WASHINGTON, Oct. 15, 2015 – A recent Government Accountability Office (GAO) report sheds new light on the hurdles that producers, manufacturers and consumers will continue to face as economic activity improves and more freight moves across already overcrowded U.S. roads and railways. In addition, the report – which was originally requested by Montana Sen. Max Baucus -- underscores the need for a more comprehensive federal freight-moving strategy.

The report focuses specifically on how commodity flows are affecting local freight-related traffic congestion in 12 areas of the country. For businesses already impacted by the lack of timely rail service or backlogged freight service, the national trends are troubling.

Other highlights from the GAO report spell out additional challenges:

•           DOT projects that total tonnage of freight moved in the U.S. will increase 51 percent annually from 2007 to 2040 (from 18,879 million tons to 28,520 million tons).

•           In 2012, the U.S. transportation system moved 19.7 billion tons of goods, valued at more than $17 trillion, according to the Department of Transportation (DOT). Freight travels over an extensive network that consists of approximately 4 million miles of highways and roads and 140,000 miles of rail lines, as well as inland waterways, pipelines, and airways.

•           Based on tonnage, trucks transport most freight in the United States (about 70 percent), but railroads carry significant volumes of commodities and consumer goods over long distances. GAO’s analysis of Surface Transportation Board (STB) rail data from 2007 through 2012 showed that the total number of carloads in 2012 (about 34 million) remained 8 percent below the total number of carloads in 2007 (about 37 million), although it represented a significant increase compared to the low of 2009 (about 30 million).

•           Although 2013 STB data were not available, the Association of American Railroads (AAR) data show that the total number of carloads in 2013 continued to climb toward 2007 levels. These trends include an increase in intermodal traffic, a decrease in overall coal traffic but an increase in coal traffic related to export, and a sharp increase in crude oil transported by rail. (See chart below.)

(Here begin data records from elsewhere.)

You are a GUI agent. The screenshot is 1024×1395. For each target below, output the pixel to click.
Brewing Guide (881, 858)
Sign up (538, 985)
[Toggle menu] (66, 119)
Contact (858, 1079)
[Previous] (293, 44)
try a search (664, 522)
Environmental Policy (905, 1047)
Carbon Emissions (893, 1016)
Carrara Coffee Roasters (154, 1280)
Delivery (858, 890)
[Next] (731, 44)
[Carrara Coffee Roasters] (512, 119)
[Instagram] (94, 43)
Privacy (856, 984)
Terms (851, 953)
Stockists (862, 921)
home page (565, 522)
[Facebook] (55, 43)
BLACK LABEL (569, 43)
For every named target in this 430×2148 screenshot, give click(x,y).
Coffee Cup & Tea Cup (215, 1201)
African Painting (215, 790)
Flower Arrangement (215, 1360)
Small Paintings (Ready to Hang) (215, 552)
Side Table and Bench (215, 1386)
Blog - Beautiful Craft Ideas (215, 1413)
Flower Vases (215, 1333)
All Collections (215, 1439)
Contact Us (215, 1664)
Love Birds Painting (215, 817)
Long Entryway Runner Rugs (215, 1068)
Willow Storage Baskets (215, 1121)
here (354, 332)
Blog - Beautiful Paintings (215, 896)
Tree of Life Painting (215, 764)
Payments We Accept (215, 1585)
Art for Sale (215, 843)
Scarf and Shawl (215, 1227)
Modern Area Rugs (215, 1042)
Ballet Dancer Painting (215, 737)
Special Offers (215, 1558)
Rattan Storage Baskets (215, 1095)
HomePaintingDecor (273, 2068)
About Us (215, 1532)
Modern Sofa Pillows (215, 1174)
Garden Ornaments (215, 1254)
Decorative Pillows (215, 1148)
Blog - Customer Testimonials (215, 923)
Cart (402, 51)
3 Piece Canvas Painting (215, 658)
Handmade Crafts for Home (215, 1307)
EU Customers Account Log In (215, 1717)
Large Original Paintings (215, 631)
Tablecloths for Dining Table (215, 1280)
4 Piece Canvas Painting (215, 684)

•           Seventy five percent of U.S. crude oil rail carloads in 2012 originated in North Dakota and shipments of crude oil are expected to keep growing. According to the North Dakota Department of Transportation’s State Freight Plan, North Dakota has lacked adequate pipeline capacity to handle the huge increase in crude oil production since 2008—from about 122,000 barrels a day in 2008 to about 933,000 barrels per day in January 2014—with the state’s crude-oil pipeline capacity in 2013 being 583,000 barrels per day.

•           The congestion is not limited to the Dakotas and the Pacific Northwest. In Miami, officials provided GAO with a study documenting the costs of heavy trucks moving product to waterways, showing that trucks are about one-third of the almost 16,000 vehicles that travel to and from the Port of Miami through the downtown streets every day, and the associated cost of congestion was estimated to be about $300 million in 2008. GAO notes that the impacts of freight trucks on roads around East and Gulf Coast ports may increase when the expansion of the Panama Canal is completed in 2015, bringing more cargo on larger ships and a potential increase in the number of ships.

The GAO makes several recommendations for the DOT to consider impacts on local communities – some rural and some urban – in developing its national freight strategy, but also some advice for Congress:

“In reauthorizing the federal highway program, Congress should consider establishing a clear purpose for the national freight network and primary freight network that incorporates inclusion of the types of roads where communities are likely to experience significant freight-related traffic congestion, and, as relevant to this purpose, consider revising certain requirements such as the mileage limit of 27,000 miles or changing the requirement from a centerline to a corridor approach.”